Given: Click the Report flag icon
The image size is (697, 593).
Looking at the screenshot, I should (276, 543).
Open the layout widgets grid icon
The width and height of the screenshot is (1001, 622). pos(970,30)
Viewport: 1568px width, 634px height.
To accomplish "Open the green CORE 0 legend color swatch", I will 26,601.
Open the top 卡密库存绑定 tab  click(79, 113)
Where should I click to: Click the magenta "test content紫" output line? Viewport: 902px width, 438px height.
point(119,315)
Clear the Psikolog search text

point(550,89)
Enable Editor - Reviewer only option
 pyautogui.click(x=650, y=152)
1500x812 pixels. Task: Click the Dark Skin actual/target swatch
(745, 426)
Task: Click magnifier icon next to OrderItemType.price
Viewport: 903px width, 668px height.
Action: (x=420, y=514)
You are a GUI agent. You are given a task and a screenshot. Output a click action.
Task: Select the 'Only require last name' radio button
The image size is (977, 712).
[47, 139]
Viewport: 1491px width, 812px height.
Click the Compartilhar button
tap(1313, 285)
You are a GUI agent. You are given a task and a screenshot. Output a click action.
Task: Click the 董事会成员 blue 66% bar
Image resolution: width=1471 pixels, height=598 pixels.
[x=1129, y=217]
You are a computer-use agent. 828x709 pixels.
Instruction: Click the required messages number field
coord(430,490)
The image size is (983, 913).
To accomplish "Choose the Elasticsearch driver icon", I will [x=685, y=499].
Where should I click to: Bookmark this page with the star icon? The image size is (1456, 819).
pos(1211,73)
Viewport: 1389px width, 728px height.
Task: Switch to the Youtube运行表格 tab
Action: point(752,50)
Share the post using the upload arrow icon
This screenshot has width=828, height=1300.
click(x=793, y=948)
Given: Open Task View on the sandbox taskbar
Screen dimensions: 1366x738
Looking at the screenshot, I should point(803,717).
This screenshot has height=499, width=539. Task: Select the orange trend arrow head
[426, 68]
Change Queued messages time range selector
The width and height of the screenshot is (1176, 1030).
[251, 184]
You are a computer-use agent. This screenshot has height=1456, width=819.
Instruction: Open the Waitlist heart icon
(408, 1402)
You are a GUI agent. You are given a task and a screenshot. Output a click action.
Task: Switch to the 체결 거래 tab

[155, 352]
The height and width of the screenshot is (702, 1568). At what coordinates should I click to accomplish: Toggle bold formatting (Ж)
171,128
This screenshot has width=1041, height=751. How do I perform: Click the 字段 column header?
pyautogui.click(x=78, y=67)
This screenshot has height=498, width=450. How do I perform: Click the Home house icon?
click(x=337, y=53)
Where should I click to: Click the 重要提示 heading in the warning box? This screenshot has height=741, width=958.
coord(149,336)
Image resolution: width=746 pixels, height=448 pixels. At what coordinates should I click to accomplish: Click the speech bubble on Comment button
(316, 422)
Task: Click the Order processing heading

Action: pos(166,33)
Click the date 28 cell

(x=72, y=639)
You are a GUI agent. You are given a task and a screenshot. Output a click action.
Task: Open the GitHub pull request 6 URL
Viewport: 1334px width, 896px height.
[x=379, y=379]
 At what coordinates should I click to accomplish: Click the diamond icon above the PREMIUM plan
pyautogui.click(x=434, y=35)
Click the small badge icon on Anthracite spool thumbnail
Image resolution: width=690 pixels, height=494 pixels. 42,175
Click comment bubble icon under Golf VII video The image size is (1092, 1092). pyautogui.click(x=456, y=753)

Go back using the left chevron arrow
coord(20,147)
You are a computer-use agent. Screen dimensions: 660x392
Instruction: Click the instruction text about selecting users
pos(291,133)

Assignment >> Lines holding "will": copy each one from the records above.

Expected output >>
To accomplish "Open the green CORE 0 legend color swatch", I will 26,601.
To accomplish "Choose the Elasticsearch driver icon", I will [x=685, y=499].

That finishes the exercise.